Greek-Australian author Andrew Pippos spent much of his childhood in his family’s cafe and grew up to work as a newsroom journalist. These experiences undoubtedly informed his critically-acclaimed debut, Lucky’s, and are equally present in his latest book, The Transformations.

George Desoulis is a solitary man. Mid-thirties, lives alone, keeps to himself. He’s a decent guy who works hard in the newsroom despite the imminent demise of print media. A specific set of childhood traumas (which are neither milked nor minimised by the author) necessitate a safety net of self-imposed distance between this sympathetic protagonist and the wider world he inhabits.

The Transformations – quick links

The Transformations: a humane and surprising portrayal of passivity

His habitual passivity is justifiably motivated and the cumulative result of his conflict avoidance is a peaceful, albeit existentially limited, life. George has a daughter he didn’t raise, a co-parent he never married, and a job in a dying industry but he is – more or less – content.

George’s main source of connection comes via his role as subeditor for the fictitious newspaper The National. The bustle of the newsroom provides a sense of belonging mitigated by requisite levels of professional – and by extension, personal – distance.

The first thing you learn about the newsroom is that connections between colleagues are inevitable but this is not the case for George, at least, not historically. However, when he and his colleague Cassandra start spending time together, their intimacy extends beyond the physical, blurring the carefully-cultivated boundary between George and his external world.

Cassandra is a journalist. Like George, she is level-headed, ethical and practical. Her open marriage to Nico is unconventional but mutually satisfactory, aligned with providing a stable family home for their two young children. George and Nico are respectfully aware of one another’s presence. For a while, all seems well, despite (or because of?) the impossibility of further growth within George-and-Cassandra’s relationship.

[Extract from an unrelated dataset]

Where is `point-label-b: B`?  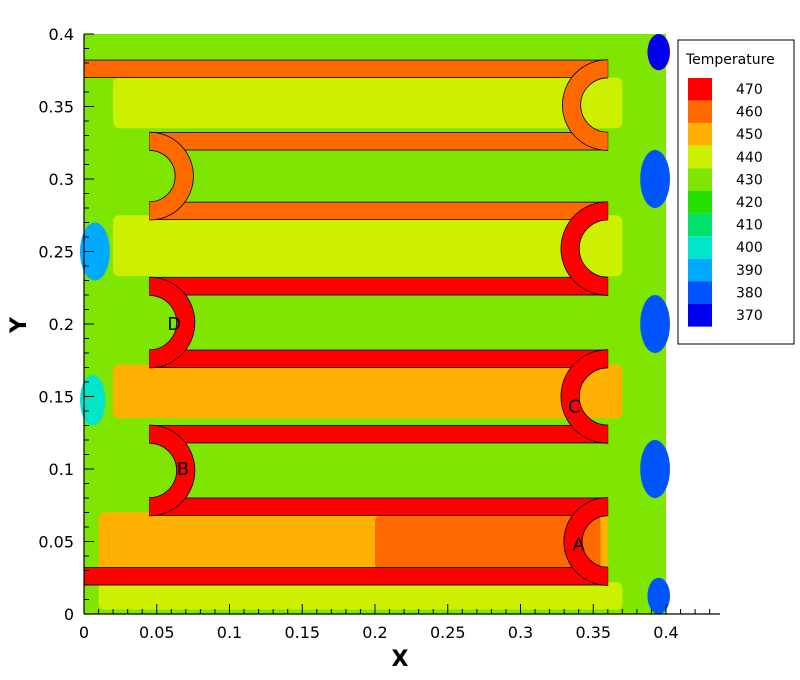
point-label-b: B is located at coordinates (183, 470).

George’s semi-estranged teenage daughter is actively seeking a closer relationship with the father who, until now, has performed fatherhood to the limited extent dictated by the girl’s maternal family. As George absorbs these new complexities, his psyche must elasticise, adjust and expand to encompass a broader experiential palette.

Change, not conflict, drives Pippos’ novel

The Transformations by Andrew Pippos is released 28 October.The Transformations by Andrew Pippos is released 28 October.

In line with the thematic core of this book, things change. And through these transformations, new incarnations are realised. Old modes and dynamics are irrevocably altered as situations and people cease to exist in terms of their previous forms and functions.

The inner worlds of the protagonists are as important as the plot, which is expressed through third person forays into the minds of George, Cassandra and, to a lesser extent, peripheral characters. These tangents are interconnected rather than extraneous, significantly adding to the richness of the story. An array of realistically-rendered moments reveal echoes of societal, familial and emotional metamorphosis; insightful, resonant, and uncontrived.

Despite its multi-perspective overview and overarching themes of change, the carefully-crafted narrative maintains cohesive stability. Pippos uses mundanity to anchor the reader in George’s bustling workplace and book-strewn apartment with a relative peace. That might seem antithetical to producing the necessary conflict of a novel but in art as in life, conflict is ever-present. Passivity necessarily mutes the volume, colour, and depth of a life’s potential, which poses a conflict in and of itself.

Grounded in reality, this novel is neither larger than life, nor zoomed in on abstract minutiae. There is comfort to be found in the proportionally-framed everydayness of Pippos’ unpretentious prose.

The Transformations examines the true cost of perceived peace through exploring integrity, commitment, connection and fidelity. This enthralling coming-of-(middle)-age story is a contemplation of change; replete in simplicity, complexity and contradictory constancy.

The Transformations by Andrew Pippos is released by Picador Australia on 28 October.